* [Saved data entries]
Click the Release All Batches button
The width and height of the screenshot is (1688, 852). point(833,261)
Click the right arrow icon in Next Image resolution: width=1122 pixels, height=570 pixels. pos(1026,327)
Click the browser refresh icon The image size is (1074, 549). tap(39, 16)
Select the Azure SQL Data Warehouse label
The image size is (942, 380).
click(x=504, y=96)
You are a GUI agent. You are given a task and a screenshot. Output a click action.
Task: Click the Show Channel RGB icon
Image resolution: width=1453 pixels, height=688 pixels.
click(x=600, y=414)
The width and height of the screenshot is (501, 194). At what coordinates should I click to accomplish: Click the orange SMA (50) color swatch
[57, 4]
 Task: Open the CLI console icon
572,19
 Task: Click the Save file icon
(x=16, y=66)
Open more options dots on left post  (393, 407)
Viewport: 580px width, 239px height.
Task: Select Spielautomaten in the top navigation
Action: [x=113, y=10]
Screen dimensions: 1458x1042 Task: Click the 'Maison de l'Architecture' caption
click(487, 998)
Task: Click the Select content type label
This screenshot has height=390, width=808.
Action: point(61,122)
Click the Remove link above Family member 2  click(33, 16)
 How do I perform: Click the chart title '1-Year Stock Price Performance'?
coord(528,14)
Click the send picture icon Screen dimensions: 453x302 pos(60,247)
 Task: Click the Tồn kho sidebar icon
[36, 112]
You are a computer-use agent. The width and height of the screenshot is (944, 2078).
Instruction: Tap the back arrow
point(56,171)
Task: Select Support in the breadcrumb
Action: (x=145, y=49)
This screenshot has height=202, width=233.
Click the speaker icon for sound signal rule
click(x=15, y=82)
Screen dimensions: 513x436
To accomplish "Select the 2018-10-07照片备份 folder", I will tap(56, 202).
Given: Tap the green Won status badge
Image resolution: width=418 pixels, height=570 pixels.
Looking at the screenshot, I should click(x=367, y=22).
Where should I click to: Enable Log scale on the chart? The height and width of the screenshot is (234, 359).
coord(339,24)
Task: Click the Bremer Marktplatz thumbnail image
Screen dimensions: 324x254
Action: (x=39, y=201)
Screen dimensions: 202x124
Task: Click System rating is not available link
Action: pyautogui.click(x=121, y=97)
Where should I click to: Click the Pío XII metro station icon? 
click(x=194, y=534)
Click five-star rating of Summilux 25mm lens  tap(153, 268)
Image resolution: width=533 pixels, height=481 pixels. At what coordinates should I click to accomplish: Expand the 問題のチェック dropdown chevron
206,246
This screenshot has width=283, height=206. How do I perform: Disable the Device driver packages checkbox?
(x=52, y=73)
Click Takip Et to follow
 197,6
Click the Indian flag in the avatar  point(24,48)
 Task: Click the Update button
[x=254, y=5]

* [Exercise] Check the records above and copy each line that has the string "agent".

* [Written response]
You are a GUI agent. You are given a task and a screenshot. Output a click action.
You are a computer-use agent. The width and height of the screenshot is (944, 2078).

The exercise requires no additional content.